__Page text__:
________________________

Course Project Exploratory Analysis

Introduction

The following is an exploratory analysis of the textual dataset used in the Coursera Data Science Specialization Capstone Project. Since this is only exploratory analysis, none of the plots or code are particularly “pretty.” To keep this report as concise as possible, none of the data load/setup is shown; I hope my reader can assume this has occurred through the results I am able to show.

Summary Statistics

The following statistics are presented as an overview of the files used to build the project corpus.

# Twitter line count
length(count.fields("./data/en_US/en_US.twitter.txt"))

## [1] 2304374

# Blog line count
length(count.fields("./data/en_US/en_US.blogs.txt"))

## [1] 898436

# News line count
length(count.fields("./data/en_US/en_US.news.txt"))

## [1] 77258

A corpus from which further statistics will be extracted is constructed using the tm package. For this report, I have focused on the News package. This choice was made due to the manageable size of the data set and my expectation of more standard English usage than might exist in, e.g., the Twitter dataset. Focusing on one set will also help me keep this report fairly concise while exploring it in greater depth. I discuss later my plans to expand analysis beyond this data set.

________________________

__Records for this task__:
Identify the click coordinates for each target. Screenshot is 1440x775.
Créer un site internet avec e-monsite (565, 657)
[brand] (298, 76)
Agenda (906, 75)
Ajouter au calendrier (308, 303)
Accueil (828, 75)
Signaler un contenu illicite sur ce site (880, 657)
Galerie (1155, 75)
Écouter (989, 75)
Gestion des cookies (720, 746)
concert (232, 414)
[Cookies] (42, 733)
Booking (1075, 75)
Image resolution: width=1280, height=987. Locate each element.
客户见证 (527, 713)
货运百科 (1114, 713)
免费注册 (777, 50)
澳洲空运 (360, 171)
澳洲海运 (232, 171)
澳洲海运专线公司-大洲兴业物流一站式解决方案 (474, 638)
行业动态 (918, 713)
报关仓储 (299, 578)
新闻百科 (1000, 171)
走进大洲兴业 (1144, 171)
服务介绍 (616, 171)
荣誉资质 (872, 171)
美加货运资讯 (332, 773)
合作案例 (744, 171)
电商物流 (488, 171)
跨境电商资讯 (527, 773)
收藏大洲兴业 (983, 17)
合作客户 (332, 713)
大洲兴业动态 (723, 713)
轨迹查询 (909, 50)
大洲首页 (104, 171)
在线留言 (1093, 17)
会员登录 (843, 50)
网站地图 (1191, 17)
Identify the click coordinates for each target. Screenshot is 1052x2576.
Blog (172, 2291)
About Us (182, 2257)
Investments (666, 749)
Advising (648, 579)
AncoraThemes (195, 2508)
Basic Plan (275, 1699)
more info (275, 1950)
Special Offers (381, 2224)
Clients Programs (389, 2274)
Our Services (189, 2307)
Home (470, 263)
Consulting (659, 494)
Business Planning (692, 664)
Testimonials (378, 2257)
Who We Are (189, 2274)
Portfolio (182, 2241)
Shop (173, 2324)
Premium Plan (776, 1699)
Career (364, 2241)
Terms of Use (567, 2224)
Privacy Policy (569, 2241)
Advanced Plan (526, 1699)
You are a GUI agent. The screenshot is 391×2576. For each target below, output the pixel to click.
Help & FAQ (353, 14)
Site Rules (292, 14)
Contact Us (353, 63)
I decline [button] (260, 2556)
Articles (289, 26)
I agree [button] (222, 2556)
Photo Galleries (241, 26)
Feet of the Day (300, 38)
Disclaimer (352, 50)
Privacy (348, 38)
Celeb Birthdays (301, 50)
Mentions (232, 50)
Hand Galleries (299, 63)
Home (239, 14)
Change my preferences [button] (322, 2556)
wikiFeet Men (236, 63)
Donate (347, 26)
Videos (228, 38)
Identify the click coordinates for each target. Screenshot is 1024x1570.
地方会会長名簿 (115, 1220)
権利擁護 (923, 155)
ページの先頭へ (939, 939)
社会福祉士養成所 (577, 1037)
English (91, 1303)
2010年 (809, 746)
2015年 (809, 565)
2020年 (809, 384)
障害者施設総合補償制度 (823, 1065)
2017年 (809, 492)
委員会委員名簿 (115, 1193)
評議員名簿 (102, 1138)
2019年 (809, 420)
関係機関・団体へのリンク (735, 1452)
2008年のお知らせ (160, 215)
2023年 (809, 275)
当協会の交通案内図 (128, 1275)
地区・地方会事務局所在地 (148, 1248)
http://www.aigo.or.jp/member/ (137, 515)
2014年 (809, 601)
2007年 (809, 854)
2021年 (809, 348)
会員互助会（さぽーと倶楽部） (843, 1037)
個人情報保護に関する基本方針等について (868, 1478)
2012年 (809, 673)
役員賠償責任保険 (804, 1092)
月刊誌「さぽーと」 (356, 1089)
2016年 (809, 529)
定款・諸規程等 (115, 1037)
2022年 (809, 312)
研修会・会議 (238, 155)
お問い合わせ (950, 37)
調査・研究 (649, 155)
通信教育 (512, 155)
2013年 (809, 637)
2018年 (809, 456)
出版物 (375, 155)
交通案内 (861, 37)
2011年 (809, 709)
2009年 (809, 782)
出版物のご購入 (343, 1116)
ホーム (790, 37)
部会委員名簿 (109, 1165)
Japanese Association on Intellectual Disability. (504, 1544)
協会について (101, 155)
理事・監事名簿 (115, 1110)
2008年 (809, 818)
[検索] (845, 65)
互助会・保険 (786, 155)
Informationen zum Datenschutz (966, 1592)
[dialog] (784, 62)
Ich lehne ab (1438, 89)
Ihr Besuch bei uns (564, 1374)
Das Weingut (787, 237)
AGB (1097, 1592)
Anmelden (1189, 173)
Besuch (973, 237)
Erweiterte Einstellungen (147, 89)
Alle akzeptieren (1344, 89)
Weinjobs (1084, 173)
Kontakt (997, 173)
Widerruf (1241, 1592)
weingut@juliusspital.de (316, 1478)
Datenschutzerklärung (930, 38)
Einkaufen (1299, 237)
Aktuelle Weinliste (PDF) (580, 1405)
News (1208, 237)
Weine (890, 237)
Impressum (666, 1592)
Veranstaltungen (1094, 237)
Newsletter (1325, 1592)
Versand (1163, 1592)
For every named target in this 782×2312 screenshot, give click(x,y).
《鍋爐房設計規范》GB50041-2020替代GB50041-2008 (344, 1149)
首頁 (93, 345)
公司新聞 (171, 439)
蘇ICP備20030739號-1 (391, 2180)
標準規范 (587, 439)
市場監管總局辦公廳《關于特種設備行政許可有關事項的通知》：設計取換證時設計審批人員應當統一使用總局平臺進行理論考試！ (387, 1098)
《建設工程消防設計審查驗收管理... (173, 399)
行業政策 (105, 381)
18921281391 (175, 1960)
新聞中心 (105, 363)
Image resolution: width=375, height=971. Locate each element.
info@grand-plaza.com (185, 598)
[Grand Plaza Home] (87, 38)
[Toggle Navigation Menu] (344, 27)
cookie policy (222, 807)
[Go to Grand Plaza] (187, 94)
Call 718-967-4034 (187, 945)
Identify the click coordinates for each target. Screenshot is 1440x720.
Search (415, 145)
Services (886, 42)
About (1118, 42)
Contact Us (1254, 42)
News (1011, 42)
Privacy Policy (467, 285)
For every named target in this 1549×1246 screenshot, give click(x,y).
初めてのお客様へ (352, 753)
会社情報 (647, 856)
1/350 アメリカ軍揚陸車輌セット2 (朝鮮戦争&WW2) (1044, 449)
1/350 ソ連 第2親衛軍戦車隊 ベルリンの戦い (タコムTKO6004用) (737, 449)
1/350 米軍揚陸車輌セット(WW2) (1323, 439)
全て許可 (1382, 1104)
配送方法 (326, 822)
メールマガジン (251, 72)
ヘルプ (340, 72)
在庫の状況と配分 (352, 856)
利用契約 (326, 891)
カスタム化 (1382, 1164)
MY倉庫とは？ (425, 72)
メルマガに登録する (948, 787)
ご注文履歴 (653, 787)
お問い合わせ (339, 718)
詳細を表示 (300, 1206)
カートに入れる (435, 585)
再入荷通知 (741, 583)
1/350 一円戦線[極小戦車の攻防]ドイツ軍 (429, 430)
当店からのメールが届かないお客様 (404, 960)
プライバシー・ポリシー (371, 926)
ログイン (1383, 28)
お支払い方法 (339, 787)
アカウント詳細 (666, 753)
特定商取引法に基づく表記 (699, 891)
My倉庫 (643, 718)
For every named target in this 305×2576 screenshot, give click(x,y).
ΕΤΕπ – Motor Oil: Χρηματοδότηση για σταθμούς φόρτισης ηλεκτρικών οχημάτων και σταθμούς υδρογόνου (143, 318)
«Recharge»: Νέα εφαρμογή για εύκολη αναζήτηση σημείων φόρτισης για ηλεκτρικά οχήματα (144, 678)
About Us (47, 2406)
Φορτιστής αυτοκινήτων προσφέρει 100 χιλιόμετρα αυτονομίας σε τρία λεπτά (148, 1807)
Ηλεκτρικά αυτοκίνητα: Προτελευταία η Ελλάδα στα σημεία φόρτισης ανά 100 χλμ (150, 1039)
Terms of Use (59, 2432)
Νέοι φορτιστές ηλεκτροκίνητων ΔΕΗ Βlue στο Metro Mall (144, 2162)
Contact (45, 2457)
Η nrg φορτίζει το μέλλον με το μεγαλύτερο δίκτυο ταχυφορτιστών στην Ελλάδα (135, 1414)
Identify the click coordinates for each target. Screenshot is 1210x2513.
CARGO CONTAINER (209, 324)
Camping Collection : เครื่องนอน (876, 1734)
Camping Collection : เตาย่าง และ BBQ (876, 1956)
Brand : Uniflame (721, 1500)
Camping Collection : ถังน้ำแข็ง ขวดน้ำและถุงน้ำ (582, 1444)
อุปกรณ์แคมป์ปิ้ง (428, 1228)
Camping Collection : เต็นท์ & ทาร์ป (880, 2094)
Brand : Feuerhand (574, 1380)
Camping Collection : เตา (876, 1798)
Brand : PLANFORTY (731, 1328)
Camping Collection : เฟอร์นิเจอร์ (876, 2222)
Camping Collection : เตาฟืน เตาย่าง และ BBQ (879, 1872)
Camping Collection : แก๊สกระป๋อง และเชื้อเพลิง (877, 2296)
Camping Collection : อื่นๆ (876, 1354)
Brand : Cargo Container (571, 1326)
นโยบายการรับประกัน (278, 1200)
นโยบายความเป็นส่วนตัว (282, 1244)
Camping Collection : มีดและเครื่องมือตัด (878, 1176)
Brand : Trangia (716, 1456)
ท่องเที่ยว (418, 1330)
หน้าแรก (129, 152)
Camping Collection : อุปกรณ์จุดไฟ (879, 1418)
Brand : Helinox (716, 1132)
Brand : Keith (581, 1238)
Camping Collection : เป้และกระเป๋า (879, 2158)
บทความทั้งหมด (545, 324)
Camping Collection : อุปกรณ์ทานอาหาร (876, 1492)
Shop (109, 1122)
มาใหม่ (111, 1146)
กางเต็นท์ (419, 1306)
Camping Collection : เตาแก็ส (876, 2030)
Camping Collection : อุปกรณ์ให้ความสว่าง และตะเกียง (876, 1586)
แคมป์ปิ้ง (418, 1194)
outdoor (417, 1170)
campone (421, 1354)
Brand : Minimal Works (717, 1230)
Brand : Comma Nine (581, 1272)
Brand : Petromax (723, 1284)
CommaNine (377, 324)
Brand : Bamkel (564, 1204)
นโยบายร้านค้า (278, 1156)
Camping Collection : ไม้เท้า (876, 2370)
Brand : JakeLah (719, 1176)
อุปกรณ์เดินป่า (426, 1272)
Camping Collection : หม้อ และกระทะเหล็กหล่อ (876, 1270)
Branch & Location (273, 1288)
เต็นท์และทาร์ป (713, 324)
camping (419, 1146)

________________________

__Problems to solve__:
1/ Copy the records from the line containing "Datenschutzerklärung (930, 38)" through the line containing "[Toggle Navigation Menu] (344, 27)", reproducing each line without any change.
2/ Continue the exploratory analysis of the Coursera capstone text dataset from the point where it stops.
The exploratory analysis and the records are unrelated to each other.

__Task-by-task outputs__:
1/
Datenschutzerklärung (930, 38)
Einkaufen (1299, 237)
Aktuelle Weinliste (PDF) (580, 1405)
News (1208, 237)
Weine (890, 237)
Impressum (666, 1592)
Veranstaltungen (1094, 237)
Newsletter (1325, 1592)
Versand (1163, 1592)
For every named target in this 782×2312 screenshot, give click(x,y).
《鍋爐房設計規范》GB50041-2020替代GB50041-2008 (344, 1149)
首頁 (93, 345)
公司新聞 (171, 439)
蘇ICP備20030739號-1 (391, 2180)
標準規范 (587, 439)
市場監管總局辦公廳《關于特種設備行政許可有關事項的通知》：設計取換證時設計審批人員應當統一使用總局平臺進行理論考試！ (387, 1098)
《建設工程消防設計審查驗收管理... (173, 399)
行業政策 (105, 381)
18921281391 (175, 1960)
新聞中心 (105, 363)
Image resolution: width=375, height=971. Locate each element.
info@grand-plaza.com (185, 598)
[Grand Plaza Home] (87, 38)
[Toggle Navigation Menu] (344, 27)

2/
The data is read in such that each line of the data set is considered its own “document”, analogous to an observation in statistical parlance.

# Create source
library(tm)
y2 <- readLines("./data/en_US/en_US.news.txt")
# Create corpus
CorpNe <- Corpus(VectorSource(y2), readerControl = list(reader = readPlain,
                                                       language = "en_US",
                                                       load = "FALSE"))

Document Term Matrix

A document term matrix is constructed. This sparse matrix tallies the occurrence of each term within each sample.

# Doc Term Matrix
dtm <- DocumentTermMatrix(CorpNe)
dtmhf <- findFreqTerms(dtm,5000, Inf)

The results displayed below give us a feel for the data set. In the 77,259 news entries, 178,827 distinct terms arise. Of course, no single document comes close to even a small fraction of this full set of terms, meaning that the resulting matrix is very sparse. For illustration, a small subset of this matrix is displayed (tallying appearances in the first five documents of only those terms that occur more than 5000 times across the corpus, and which also start with “th”).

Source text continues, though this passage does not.